Entretanto, nos bastidores, o clima no Palácio do Planalto é de otimismo com os possíveis dividendos eleitorais que o presidente Luiz Inácio Lula da Silva pode colher se calibrar o discurso para colocar a culpa no senador Flávio Bolsonaro (PL-RJ) e reforçar a mensagem de que a soberania do Brasil não pode ser ameaçada por outros países.
Na prática, conselheiros do petista apostam em aumento da popularidade de Lula, assim como ocorreu em 2025, quando Trump anunciou as primeiras sobretaxas. Outra fonte de otimismo dentro do governo vem do avanço das investigações sobre o caso Master. A avaliação, neste momento, é de que Flávio, seus familiares e políticos aliados devem ser comprometidos em uma possível delação do banqueiro Daniel Vorcaro e nas investigações em curso pela Polícia Federal, o que favorecerá o petista eleitoralmente.
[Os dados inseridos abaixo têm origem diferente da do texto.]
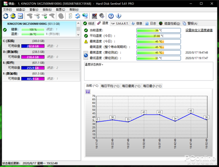Click the blue info icon in toolbar

[118, 16]
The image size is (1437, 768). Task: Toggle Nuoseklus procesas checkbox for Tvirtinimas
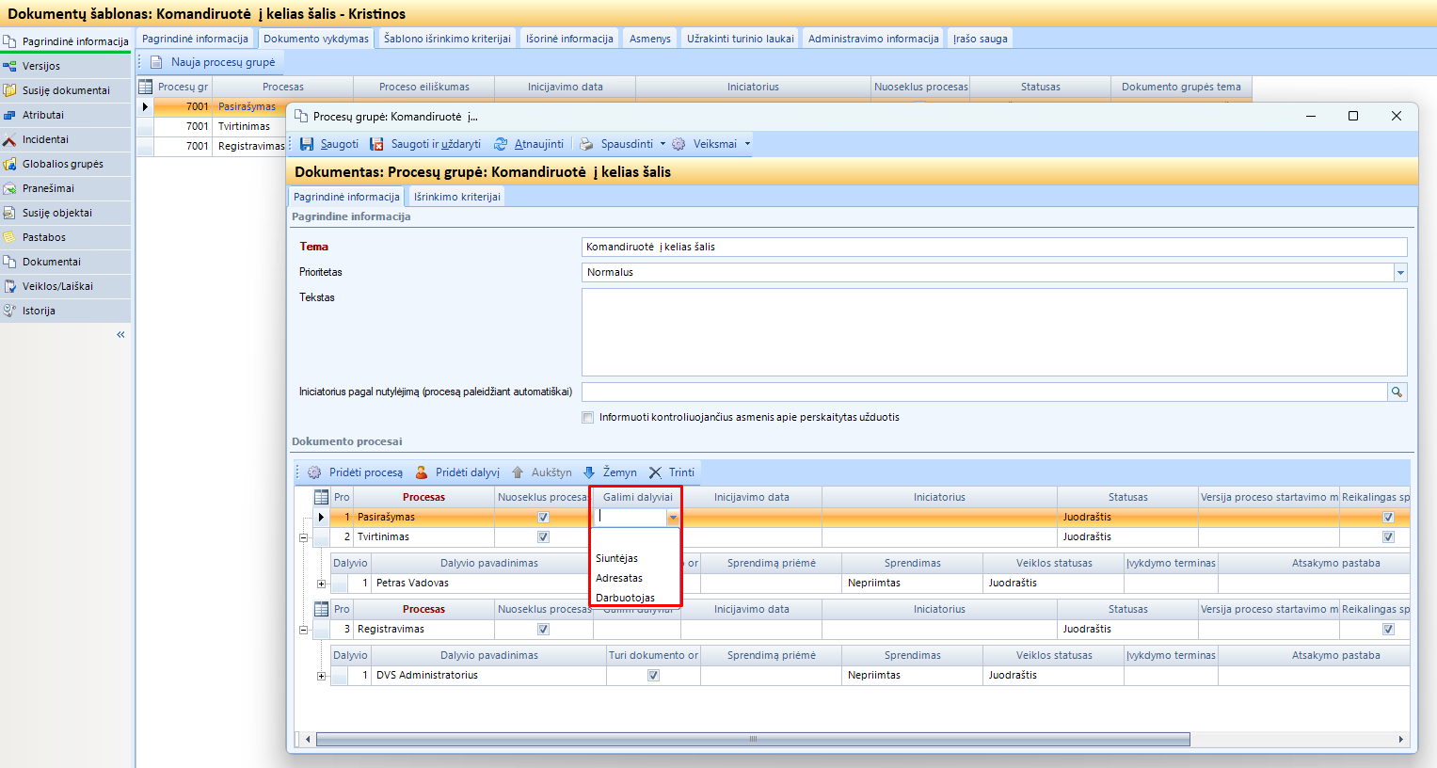[x=543, y=537]
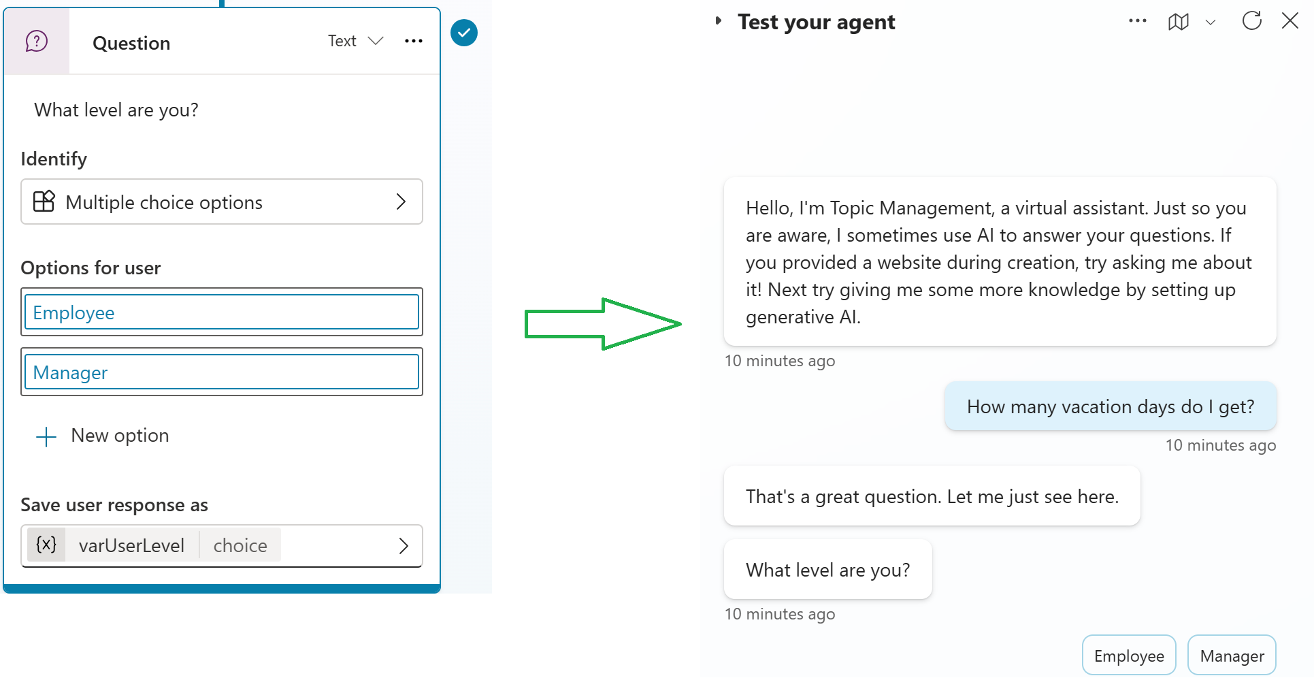
Task: Open the Question node more options menu
Action: coord(413,42)
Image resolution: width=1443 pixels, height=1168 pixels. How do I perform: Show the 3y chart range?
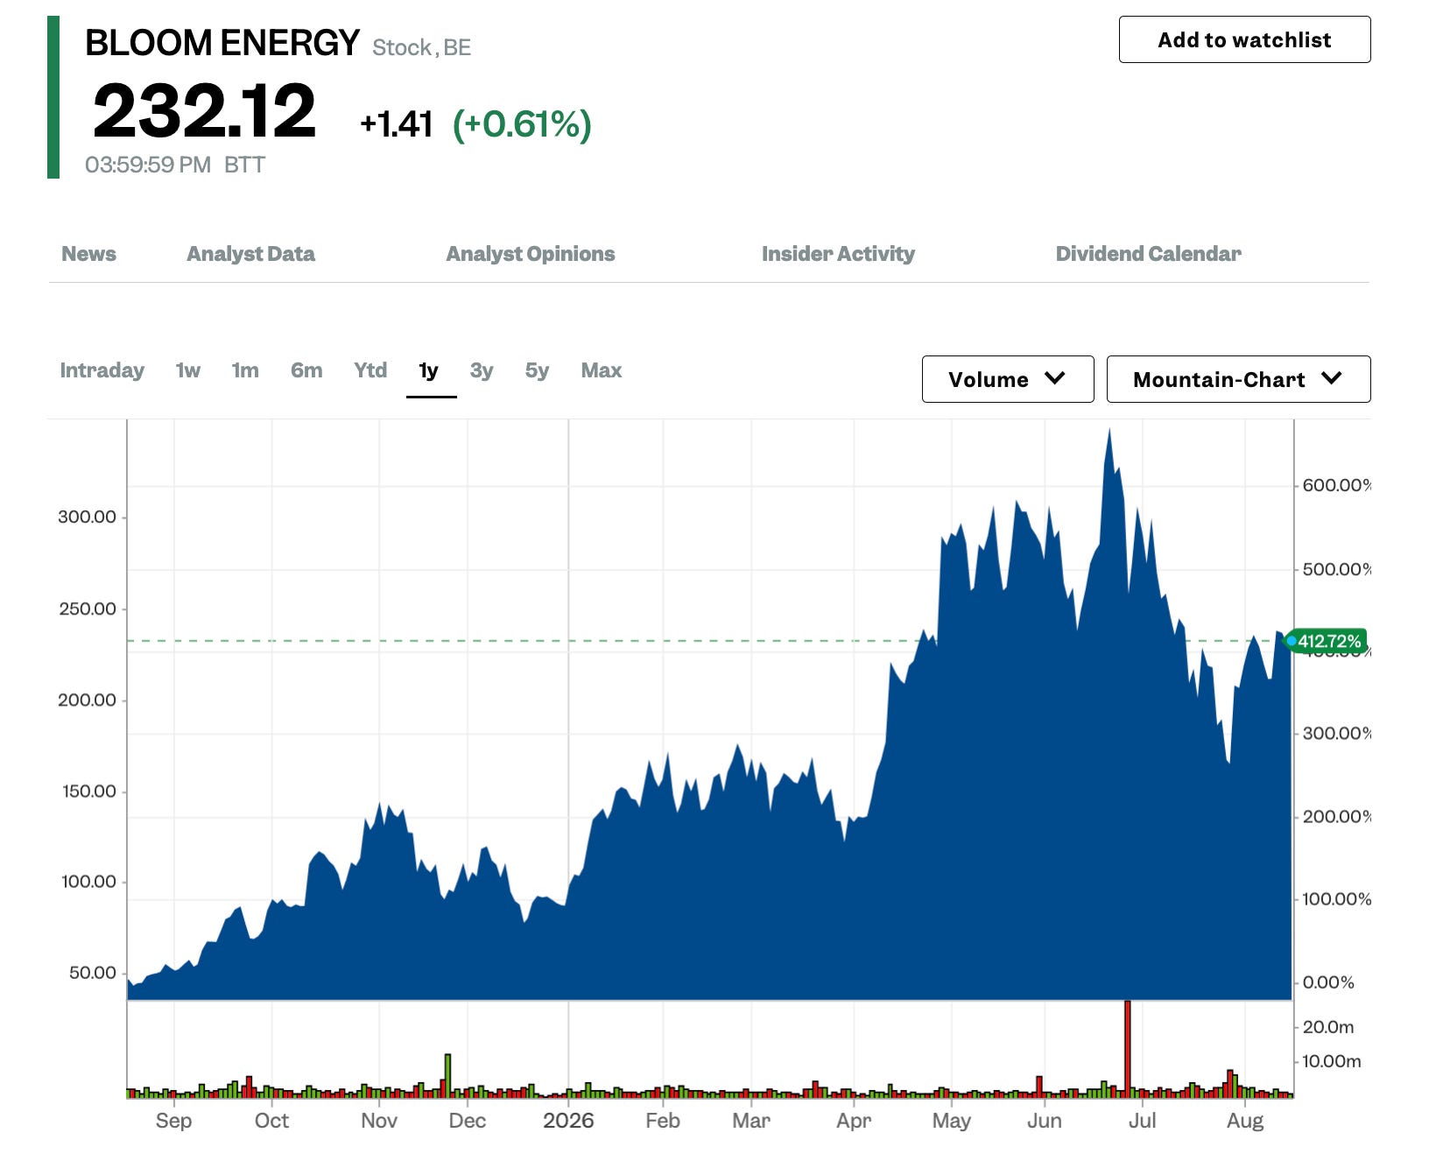482,370
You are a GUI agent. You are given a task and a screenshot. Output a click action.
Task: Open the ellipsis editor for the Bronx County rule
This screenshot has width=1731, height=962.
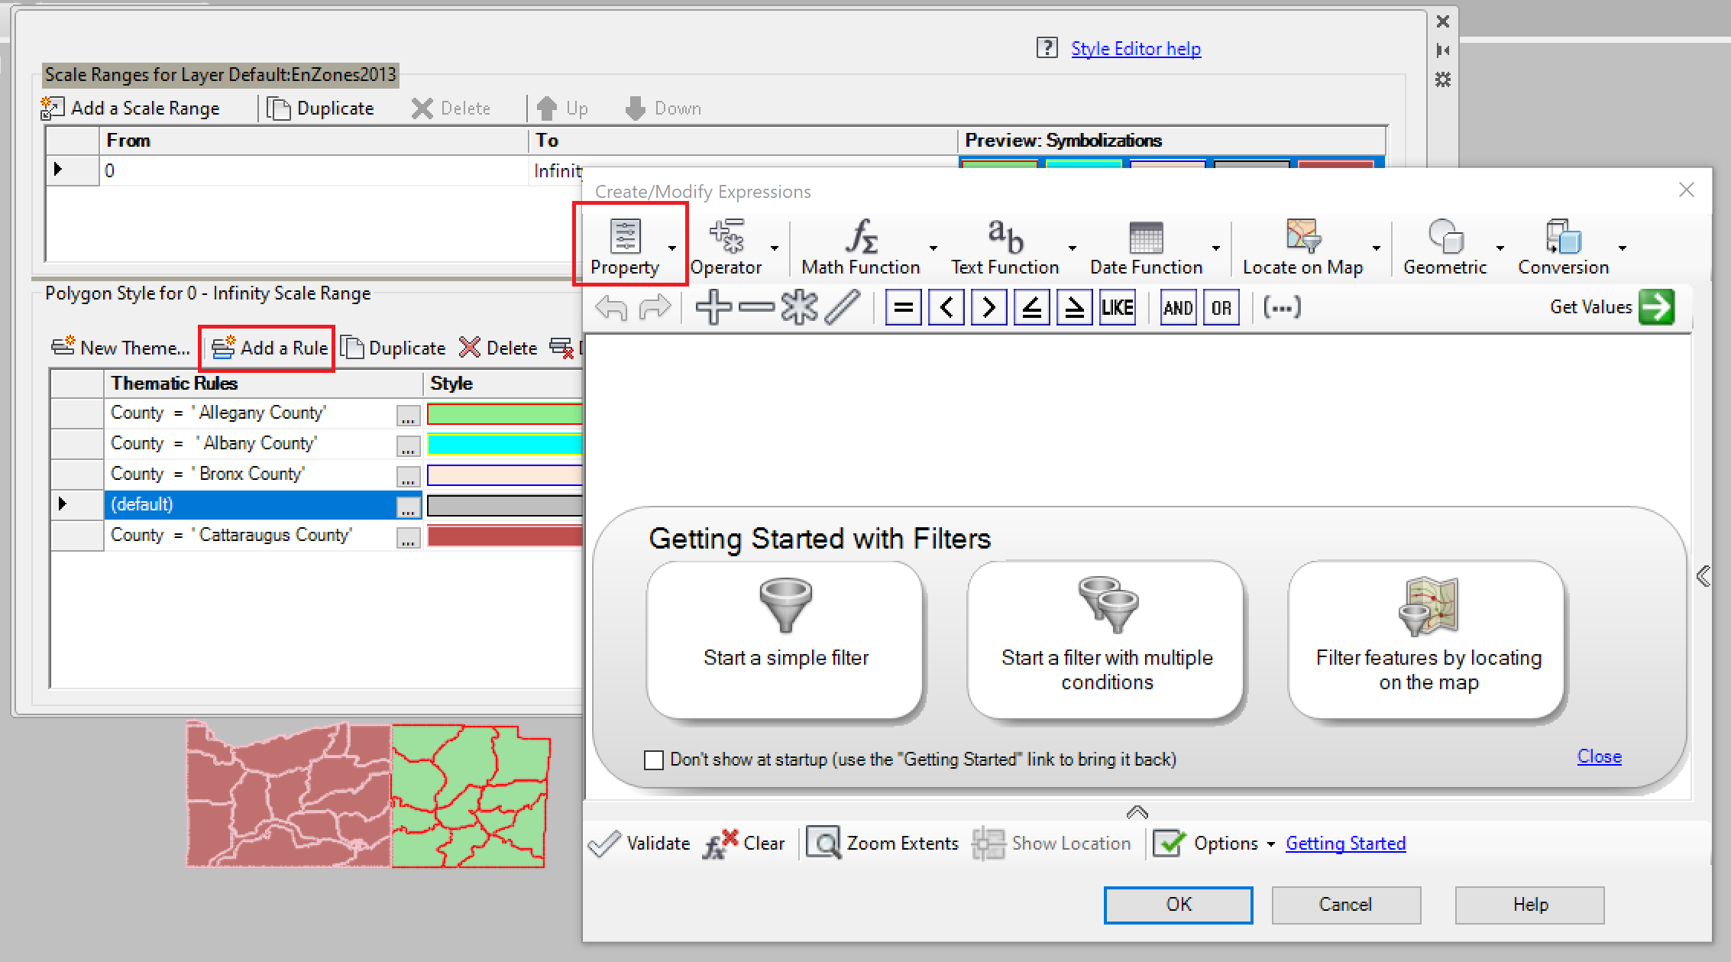coord(409,475)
Caso as investigações avancem nesse sentido, o prognóstico é de que Lula conquiste eleitores indecisos e que a rejeição de Flávio aumente. Um cenário alternativo admitido por um auxiliar do petista é de que aliados do presidente da República sejam comprometidos nas investigações, o que traria instabilidade também para a campanha governista. Apesar do risco, a avaliação neste momento é de que mais bolsonaristas, e com maior gravidade, devem ser implicados nos rolos de Vorcaro.